Martin Zlomislić (born 16 August 1998) is a Bosnian professional footballer who plays as a goalkeeper for HNK Rijeka.

He started his professional career at Široki Brijeg in 2017, at the age of 19.

Club career

Široki Brijeg
Zlomislić started playing football in Široki Brijeg. He got called up to the first team in June 2017, but didn't make his professional debut for the club until 13 May 2018, which was a 3–1 home league win against Željezničar.

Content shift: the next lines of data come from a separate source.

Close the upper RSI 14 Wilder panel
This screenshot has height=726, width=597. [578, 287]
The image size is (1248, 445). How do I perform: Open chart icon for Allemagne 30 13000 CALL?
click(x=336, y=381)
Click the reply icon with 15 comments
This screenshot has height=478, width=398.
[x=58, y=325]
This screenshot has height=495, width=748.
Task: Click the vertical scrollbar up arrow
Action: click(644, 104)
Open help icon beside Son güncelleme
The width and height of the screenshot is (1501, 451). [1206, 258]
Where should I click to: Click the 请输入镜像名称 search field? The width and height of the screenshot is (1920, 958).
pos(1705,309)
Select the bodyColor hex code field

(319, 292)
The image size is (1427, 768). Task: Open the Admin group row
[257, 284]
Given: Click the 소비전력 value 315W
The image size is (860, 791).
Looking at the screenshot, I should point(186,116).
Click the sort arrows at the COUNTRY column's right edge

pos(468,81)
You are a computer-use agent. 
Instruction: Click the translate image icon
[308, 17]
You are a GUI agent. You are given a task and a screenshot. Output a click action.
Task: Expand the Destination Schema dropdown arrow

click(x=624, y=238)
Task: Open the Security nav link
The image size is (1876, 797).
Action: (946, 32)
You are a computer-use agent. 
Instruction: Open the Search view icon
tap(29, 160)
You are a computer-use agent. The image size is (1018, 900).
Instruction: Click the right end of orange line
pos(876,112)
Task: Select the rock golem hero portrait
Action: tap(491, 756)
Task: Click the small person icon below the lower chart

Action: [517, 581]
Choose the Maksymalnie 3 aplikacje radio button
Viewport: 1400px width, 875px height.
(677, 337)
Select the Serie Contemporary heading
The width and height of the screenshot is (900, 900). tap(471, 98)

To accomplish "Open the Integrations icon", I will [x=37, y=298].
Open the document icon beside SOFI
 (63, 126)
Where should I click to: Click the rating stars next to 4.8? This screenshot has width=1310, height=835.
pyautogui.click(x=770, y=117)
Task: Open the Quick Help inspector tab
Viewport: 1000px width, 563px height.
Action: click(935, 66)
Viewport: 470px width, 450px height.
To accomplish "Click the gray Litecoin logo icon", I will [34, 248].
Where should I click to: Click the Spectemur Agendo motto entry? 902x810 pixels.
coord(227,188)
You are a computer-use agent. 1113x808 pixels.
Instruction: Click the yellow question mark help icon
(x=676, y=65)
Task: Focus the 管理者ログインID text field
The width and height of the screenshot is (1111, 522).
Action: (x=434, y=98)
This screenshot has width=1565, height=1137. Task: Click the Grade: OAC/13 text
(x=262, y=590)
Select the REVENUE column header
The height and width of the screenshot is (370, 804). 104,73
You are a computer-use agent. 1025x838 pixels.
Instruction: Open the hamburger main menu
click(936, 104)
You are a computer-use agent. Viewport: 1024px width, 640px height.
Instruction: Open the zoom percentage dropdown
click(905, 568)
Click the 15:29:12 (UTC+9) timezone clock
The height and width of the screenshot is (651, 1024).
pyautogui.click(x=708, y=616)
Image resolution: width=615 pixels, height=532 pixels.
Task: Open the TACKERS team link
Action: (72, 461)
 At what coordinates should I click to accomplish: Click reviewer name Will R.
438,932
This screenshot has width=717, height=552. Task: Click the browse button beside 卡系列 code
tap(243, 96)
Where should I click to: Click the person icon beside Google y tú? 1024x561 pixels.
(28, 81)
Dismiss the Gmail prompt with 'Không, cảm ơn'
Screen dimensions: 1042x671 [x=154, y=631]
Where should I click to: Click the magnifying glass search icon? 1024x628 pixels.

Zlomislić didn't become a first team regular until the 2019–20 season, playing in 18 of Široki's 23 games in the first part of the season.

He started off the 2020–21 Bosnian Premier League season with a clean sheet in a 1–0 win against Tuzla City on 2 August 2020.

In a league game against Sloboda Tuzla on 29 August 2020, Zlomislić earned himself a straight red card after fouling an opposing player.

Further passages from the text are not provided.